Iskinaary had kept silent while on the farm. Liir remembered only after they’d left it that the Goose, too, had been there before. Falling into step with the Bird, Liir asked him what he had concluded about the maunt’s revelations.
“I could have finished off an entire generation of woggle-bugs in an afternoon’s work,” said the Goose. “I should have thought that might be apparent, but did anyone ask me for help? Noooooo. Just a silly Goose, old Iskinaary.”
“You can be some help now, and take to the wing,” said Liir. “Do a little scouting for us. Sister Doctor’s caution seemed well founded. Some pots can take years to come to the boil, but when they do, the scalding is ferocious.”
“I’ll do that,” said the Goose. “For you. For you and Candle. Oh, and for the girl too, I suppose. By extension. Though I wish she would show a little more oomph. I don’t mean to be cruel, but she’s a bit slow out of the eggshell, isn’t she?”

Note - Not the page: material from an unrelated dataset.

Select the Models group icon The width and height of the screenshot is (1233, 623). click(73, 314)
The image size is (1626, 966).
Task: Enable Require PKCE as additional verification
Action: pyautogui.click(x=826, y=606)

“I’d go do that surveillance right now before you get an additional thrust to your liftoff by a boot in the behind,” said Liir, and Iskinaary obliged.
And then Liir thought: How are we ever going to protect her?
They walked single file. The farther from Apple Press Farm, the farther apart from one another they straggled. Even Tay kept a little distance from Rain. It was as if they had all taken in the message that there would be no safe harbor for them, not while the world was at war—so, presumably, not ever.
Liir tried to remember being Rain’s age—eight, nine, ten. Whatever it was. He had been in Kiamo Ko at that age, playing with Nor, surely? Or had Nor already been taken away by Cherrystone and his men? In any case, he’d been alone in his life, as alone as Rain seemed to be. He’d lived with his mother, with the Wicked Witch of the West (which might be the name of any mother, all mothers, he realized), but he’d lived apart, not unlike the way Rain kept apart from him and Candle. Of course Elphaba had shown little interest in him. Or if she had shown some kind of interest, he’d been too dull to read it as such—the way, presumably, Rain was too dull to recognize Liir’s love, even passion, for her.